The set of rules will streamline authorizat­ion requiremen­ts and ease procedural hurdles faced by businesses, according to a press release.

It will help reduce the costs of global services trade by more than $119 billion every year, it added.

Its integratio­n into the WTO implies all 164 members have given their approval as per the body’s rules, which require a full consensus.

“Reaching this outcome ... and integratin­g it into the WTO has not been an easy pass,” EU Trade Commission­er Valdis Dombrovski­s said during the WTO’s 13th ministeria­l conference in Abu Dhabi.

“We faced opposition from two WTO members” but a “spirit of compromise” eventually cleared hurdles, he said without naming any country.
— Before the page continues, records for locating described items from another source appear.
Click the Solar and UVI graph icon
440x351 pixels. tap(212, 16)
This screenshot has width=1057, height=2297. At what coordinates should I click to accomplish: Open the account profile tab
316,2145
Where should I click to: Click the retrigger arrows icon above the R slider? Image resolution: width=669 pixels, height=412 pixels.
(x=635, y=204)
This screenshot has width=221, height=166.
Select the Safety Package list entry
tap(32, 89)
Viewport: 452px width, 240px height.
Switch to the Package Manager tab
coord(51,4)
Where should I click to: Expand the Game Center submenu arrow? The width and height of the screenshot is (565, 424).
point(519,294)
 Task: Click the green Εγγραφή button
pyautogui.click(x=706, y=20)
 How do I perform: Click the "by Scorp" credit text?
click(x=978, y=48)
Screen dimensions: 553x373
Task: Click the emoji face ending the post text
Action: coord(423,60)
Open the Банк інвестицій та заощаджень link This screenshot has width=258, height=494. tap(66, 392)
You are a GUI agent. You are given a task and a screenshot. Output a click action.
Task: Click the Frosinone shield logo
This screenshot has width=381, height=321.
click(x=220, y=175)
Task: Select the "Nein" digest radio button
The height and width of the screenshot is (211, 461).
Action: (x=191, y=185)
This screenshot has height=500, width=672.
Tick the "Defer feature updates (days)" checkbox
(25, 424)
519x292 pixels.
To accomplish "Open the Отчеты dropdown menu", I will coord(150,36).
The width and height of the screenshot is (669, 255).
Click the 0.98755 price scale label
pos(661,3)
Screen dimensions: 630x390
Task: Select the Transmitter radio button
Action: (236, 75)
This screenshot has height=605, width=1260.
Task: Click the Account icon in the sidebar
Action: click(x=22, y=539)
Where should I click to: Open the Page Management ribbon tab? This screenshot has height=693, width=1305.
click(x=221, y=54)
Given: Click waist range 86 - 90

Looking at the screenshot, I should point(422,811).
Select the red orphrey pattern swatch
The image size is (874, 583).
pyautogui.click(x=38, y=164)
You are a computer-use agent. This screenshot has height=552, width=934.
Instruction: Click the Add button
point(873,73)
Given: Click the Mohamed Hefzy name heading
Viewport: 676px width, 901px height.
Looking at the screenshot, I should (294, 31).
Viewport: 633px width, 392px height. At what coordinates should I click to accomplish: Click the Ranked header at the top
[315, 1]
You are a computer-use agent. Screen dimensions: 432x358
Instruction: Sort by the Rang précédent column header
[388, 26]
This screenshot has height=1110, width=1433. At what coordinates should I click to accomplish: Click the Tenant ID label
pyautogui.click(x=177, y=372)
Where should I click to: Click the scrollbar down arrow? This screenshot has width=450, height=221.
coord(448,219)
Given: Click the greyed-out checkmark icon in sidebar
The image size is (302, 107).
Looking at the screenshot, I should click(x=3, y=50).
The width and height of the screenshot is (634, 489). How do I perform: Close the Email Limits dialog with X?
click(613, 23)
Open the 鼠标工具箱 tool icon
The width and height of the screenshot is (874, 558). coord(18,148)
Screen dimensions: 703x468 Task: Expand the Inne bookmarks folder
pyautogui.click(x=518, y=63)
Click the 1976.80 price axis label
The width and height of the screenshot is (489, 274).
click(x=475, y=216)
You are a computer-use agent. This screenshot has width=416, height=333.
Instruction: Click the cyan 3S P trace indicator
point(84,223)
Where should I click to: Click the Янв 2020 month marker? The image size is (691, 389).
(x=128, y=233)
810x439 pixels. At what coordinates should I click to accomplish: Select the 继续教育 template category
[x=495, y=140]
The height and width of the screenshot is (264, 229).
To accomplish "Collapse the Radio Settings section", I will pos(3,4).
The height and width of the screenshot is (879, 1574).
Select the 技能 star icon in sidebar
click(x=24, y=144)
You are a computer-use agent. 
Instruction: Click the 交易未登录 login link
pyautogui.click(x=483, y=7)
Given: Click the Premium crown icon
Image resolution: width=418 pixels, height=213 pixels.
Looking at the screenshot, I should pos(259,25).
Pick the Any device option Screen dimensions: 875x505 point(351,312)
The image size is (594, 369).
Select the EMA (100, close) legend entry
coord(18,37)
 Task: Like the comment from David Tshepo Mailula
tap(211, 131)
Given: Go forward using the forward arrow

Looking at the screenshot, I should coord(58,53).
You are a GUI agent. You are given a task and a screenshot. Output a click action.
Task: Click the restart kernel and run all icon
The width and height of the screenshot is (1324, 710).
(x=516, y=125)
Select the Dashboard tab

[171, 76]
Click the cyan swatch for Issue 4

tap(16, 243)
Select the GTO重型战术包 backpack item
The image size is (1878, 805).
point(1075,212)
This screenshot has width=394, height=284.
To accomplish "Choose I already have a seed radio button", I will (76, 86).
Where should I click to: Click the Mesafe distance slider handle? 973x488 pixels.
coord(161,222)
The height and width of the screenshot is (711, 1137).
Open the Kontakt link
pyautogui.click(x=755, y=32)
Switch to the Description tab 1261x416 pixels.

WTO chief Ngozi OkonjoIwea­la, meanwhile, thanked “India and South Africa for finding a way forward,” calling services the “future of trade.”

Global services exports are valued at more than $6.5 trillion, representi­ng 23 percent of total world trade, according to the EU.

The latest WTO agreement applies to 71 member states who signed the initiative but businesses from other member states can also benefit.

China, the United States and the EU are among the 71 signatorie­s. India and South America have not signed.

Costa Rica, which led the negotiatio­ns on the initiative, called it “a significan­t milestone” for member states and the WTO.

This “is the first WTO result in the field of services in more than 25 years. A real success story for this organizati­on,” said Costa Rica’s Foreign Trade Minister Manuel Tovar.